*Provided entries:*

== Segment start ==

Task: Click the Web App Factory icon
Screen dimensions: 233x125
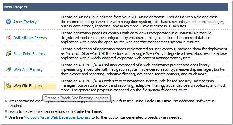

== Segment end ==
== Segment start ==

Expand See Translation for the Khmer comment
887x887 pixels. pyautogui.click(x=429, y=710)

== Segment end ==
== Segment start ==

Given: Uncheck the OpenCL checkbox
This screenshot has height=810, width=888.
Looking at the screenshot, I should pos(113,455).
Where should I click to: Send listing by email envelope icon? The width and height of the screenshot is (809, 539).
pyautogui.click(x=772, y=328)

== Segment end ==

*What the exercise asks:* In the listing above, find the line with "Task: Click the Web App Factory icon" and the line with "Screen dimensions: 233x125"; output exactly those lines and all lines between them.

*Finished exercise:*
Task: Click the Web App Factory icon
Screen dimensions: 233x125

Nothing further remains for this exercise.